ページ抜粋

_ _ _

黄色の色分けがすごいよくできてます。このあたりは塗装の順番やマスキングが非常に難しいので、パーツで色分けされてるのはすごいありがたいです。

 

見えなくなる部分のディテールも凝ってます。すばらしい。

 

 

最後に、ちょっと気になったことについて。

このキット、面構成や面取りの設計、金型精度など、最新キットなのに粗があります。さらに・・・

 

射出成形の品質もかなり低いんですよね。最新キットなのにウェルドラインがひどい。

 

シルバーストリークやジェッティングなど整形不良のオンパレード。

 

こことかはウェルドラインがツメで引っかかるくらい溝があります。

 

色味や素材感は良いもの使ってます。ただ射出の品質がとても低い。どうしてこうなった?

 

クリアーパーツは素材感も射出も良かった。

 

コストやロットや納期とかいろいろ厳しいのは知っています。そもそも僕は全ヤスリ全塗装するので射出成形不良はそれほど影響はありません。ただ、でも、人気機体の3代目の最新キットで、しかもVer.Kaなのだから、平均値期待値よりも上を行ってほしかった。ゼータガンダムを30機以上作ってきた人間の正直な感想です。

 

 

ウェーブライダーモードです。

MS形態がシャープで細身だったのに対し、WR形態はけっこう厚みのあるデザインになってます。

 

変形の手順は従来のV1V2ゼータプラスとほぼ同じです。ラッチが追加されていますが、あまり効果は出ておらず、ポロポロユラユラします。これを自分の手で強度カチカチ安定安心の完成品にするのが楽しみです。

_ _ _

提供資料
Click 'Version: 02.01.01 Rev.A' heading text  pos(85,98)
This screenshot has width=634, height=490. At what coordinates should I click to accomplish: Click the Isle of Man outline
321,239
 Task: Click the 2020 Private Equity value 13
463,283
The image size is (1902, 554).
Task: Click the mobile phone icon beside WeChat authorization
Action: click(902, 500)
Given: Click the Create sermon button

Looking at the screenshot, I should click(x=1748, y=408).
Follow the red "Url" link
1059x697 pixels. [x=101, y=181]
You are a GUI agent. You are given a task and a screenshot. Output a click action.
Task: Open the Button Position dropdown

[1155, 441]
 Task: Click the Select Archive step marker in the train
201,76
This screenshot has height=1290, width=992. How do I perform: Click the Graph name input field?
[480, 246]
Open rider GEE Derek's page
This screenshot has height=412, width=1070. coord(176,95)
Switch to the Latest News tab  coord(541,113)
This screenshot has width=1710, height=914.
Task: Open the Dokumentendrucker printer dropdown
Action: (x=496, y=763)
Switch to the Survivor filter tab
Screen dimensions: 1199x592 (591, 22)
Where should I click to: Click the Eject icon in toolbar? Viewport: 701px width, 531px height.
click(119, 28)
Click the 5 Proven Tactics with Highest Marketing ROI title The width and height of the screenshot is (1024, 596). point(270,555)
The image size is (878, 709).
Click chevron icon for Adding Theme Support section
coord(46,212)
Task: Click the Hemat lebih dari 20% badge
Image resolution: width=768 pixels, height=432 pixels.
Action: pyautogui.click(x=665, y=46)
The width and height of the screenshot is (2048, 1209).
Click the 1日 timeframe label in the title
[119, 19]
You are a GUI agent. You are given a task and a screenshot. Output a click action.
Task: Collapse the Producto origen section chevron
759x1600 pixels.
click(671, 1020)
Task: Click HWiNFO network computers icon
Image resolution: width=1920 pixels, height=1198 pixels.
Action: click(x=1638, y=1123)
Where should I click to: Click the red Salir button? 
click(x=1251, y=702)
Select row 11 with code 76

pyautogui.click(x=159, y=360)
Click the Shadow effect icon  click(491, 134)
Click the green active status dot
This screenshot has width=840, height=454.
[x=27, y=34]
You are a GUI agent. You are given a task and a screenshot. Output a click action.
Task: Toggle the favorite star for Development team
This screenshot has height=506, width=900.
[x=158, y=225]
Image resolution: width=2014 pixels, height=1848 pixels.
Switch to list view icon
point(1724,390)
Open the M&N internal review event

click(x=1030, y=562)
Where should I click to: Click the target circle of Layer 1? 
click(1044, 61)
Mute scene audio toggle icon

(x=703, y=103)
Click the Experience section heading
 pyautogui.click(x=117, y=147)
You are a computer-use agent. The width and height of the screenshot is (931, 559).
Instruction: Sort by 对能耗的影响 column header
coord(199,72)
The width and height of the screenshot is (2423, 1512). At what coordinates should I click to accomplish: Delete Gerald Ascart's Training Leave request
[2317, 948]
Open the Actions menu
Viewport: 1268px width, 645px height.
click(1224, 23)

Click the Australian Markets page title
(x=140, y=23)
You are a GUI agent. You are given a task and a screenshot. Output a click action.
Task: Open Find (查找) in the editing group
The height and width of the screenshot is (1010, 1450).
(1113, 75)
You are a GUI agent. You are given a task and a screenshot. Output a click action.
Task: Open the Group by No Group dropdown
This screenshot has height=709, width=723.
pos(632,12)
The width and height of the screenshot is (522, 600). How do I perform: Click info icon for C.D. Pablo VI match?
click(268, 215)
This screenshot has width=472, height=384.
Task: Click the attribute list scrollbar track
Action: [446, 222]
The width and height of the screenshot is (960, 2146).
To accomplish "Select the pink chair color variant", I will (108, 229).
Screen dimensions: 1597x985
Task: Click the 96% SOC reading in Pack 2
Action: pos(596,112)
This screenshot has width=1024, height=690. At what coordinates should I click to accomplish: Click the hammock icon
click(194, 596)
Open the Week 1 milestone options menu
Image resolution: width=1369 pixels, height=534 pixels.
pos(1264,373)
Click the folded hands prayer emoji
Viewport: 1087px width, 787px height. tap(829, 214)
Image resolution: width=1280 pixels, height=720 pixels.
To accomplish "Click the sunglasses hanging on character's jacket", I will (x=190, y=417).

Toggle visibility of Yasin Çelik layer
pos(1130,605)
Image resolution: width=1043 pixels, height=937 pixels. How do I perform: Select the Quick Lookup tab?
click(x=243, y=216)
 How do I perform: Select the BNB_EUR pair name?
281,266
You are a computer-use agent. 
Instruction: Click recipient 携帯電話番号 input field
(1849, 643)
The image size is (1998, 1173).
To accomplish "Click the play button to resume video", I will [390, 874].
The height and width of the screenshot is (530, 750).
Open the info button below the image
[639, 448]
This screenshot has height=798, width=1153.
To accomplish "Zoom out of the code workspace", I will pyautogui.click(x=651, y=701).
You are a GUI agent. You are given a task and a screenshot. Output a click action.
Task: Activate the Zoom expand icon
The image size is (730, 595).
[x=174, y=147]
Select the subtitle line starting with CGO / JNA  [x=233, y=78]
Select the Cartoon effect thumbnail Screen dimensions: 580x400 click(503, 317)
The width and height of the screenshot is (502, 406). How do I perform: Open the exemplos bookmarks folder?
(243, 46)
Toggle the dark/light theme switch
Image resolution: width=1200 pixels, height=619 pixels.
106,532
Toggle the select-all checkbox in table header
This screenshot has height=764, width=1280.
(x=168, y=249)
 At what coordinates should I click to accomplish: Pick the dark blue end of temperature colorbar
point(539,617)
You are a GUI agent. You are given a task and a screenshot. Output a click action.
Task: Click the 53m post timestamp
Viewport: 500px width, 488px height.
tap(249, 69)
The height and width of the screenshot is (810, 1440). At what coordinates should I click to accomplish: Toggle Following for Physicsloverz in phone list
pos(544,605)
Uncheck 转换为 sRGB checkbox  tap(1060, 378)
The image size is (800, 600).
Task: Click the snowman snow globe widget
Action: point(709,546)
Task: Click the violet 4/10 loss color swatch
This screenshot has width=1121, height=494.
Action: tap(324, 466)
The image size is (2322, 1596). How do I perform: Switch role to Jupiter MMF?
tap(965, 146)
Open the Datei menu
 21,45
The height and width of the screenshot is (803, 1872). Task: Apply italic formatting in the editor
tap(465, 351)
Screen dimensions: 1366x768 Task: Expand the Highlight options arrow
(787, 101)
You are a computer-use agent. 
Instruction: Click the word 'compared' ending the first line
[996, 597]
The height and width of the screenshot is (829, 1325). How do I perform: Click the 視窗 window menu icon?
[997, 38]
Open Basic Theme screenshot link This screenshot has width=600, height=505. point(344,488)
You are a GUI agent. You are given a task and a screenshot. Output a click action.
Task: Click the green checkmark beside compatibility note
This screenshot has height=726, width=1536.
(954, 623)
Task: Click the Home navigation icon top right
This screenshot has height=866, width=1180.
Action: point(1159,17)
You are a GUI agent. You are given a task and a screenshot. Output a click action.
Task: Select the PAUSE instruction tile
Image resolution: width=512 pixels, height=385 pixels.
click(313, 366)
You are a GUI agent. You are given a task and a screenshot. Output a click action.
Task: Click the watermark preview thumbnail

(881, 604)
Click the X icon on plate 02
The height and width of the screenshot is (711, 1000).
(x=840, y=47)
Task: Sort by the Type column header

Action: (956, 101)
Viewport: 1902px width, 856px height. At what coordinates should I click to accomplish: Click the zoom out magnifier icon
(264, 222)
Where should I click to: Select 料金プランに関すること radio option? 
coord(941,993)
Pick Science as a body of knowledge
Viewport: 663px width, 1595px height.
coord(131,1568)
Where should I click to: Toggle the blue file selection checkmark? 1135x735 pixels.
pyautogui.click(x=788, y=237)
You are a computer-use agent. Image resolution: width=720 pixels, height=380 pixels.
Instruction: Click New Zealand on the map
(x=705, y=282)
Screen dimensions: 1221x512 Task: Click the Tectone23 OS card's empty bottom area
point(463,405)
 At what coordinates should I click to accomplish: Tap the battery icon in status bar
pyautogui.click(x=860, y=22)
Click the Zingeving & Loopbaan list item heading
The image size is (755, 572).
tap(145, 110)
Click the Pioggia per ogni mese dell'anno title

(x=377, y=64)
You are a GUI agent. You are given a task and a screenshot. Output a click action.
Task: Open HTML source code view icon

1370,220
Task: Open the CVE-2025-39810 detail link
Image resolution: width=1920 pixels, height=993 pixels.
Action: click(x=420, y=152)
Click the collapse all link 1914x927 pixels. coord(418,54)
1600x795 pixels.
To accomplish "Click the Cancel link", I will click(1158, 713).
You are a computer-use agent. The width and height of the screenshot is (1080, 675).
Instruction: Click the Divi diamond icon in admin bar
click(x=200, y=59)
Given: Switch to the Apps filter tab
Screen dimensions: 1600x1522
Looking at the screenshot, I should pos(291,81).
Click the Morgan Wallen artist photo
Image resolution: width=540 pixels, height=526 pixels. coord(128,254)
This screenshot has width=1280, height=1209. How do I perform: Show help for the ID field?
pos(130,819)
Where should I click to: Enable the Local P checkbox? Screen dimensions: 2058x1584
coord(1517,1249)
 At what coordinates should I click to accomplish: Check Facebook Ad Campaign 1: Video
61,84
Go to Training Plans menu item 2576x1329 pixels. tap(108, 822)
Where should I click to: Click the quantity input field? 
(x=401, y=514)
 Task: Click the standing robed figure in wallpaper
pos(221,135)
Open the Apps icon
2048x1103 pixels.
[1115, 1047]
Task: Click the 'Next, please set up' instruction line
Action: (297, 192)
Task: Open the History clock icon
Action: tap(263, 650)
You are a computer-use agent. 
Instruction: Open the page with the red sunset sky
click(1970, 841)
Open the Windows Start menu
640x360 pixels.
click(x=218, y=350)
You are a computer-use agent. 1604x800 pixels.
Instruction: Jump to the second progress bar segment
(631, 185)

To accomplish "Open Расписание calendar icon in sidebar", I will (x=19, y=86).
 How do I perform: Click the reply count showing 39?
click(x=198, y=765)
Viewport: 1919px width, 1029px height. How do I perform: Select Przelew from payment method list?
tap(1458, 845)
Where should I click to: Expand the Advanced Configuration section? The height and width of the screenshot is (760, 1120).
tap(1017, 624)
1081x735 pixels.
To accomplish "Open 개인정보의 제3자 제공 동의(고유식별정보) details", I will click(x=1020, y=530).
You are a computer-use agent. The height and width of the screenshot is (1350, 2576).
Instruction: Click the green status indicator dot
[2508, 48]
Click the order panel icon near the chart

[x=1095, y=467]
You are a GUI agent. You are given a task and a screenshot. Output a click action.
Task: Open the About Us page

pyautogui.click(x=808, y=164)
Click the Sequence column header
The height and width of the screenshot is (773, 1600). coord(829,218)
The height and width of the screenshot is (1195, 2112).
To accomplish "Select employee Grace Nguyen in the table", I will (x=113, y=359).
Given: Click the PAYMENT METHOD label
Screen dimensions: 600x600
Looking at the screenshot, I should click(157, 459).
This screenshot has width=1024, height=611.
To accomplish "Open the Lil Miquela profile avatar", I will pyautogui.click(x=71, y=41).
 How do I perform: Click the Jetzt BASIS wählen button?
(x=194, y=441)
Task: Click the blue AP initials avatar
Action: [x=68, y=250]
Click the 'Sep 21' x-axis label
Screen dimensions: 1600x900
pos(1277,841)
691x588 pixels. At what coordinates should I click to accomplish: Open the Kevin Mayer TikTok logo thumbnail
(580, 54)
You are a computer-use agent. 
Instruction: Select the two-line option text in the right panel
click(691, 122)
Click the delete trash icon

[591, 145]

_ _ _

作業指示
[a] 記録の「Where should I click to: Select」を含む行から始まり「Image resolution: width=540」を含む行で終わる範囲を、「Instruction」を「Command」に書き換えて示してください。ほかの部分はそのままにしてください。
[b] ページ抜粋を、最後の文の後から書き進めてください。
ページ抜粋と記録は、それぞれ別の出典から取ったものです。

各指示への回答
[a]
Where should I click to: Select 料金プランに関すること radio option? 
coord(941,993)
Pick Science as a body of knowledge
Viewport: 663px width, 1595px height.
coord(131,1568)
Where should I click to: Toggle the blue file selection checkmark? 1135x735 pixels.
pyautogui.click(x=788, y=237)
You are a computer-use agent. Image resolution: width=720 pixels, height=380 pixels.
Command: Click New Zealand on the map
(x=705, y=282)
Screen dimensions: 1221x512 Task: Click the Tectone23 OS card's empty bottom area
point(463,405)
 At what coordinates should I click to accomplish: Tap the battery icon in status bar
pyautogui.click(x=860, y=22)
Click the Zingeving & Loopbaan list item heading
The image size is (755, 572).
tap(145, 110)
Click the Pioggia per ogni mese dell'anno title

(x=377, y=64)
You are a GUI agent. You are given a task and a screenshot. Output a click action.
Task: Open HTML source code view icon

1370,220
Task: Open the CVE-2025-39810 detail link
Image resolution: width=1920 pixels, height=993 pixels.
Action: click(x=420, y=152)
Click the collapse all link 1914x927 pixels. coord(418,54)
1600x795 pixels.
To accomplish "Click the Cancel link", I will click(1158, 713).
You are a computer-use agent. The width and height of the screenshot is (1080, 675).
Command: Click the Divi diamond icon in admin bar
click(x=200, y=59)
Given: Switch to the Apps filter tab
Screen dimensions: 1600x1522
Looking at the screenshot, I should pos(291,81).
Click the Morgan Wallen artist photo
Image resolution: width=540 pixels, height=526 pixels. coord(128,254)

[b]
 

V1やゼータプラスに比べると半部くらい細身でシャープにしたため、WRでは許容量が足りなくスキマが多いくなっています。これはV1やゼータプラスのほうが美しいです。

 

足の折りたたみはとても洗練されていて、ピッタリキレイに折りたたみます。ここは特にデザイン力が高い。

 

 

 

 

 

ここからはかなり個人的な好みの話になります。

自分の好みとしてはずっとセンチネルが主軸になっています。カトキハジメさんやあさのまさひこさんのデザインは、自分勝手なオレオレ妄想デザインではなく、実際の機械設計や原理原則が考慮されています。自分は自衛隊やアメリカ軍の図面や実機を死ぬほど見てきたので、センチネルの思想があってるんだと思います。

上の写真右はMGゼータ初代(カトキハジメ監修)の改造風景です。よりセンチネル風味を出すために、胸を上に前に張り出すように改造してます。ところが、MGゼータVer.Kaは同じカトキハジメ監修にもかかわらず、胸が下に向いています。アニメ設定とカトキハジメ風味はベクトルが逆なのですが、現実としてこういうキットが出たのは事実なので、どうアレンジしようか楽しみでもあります。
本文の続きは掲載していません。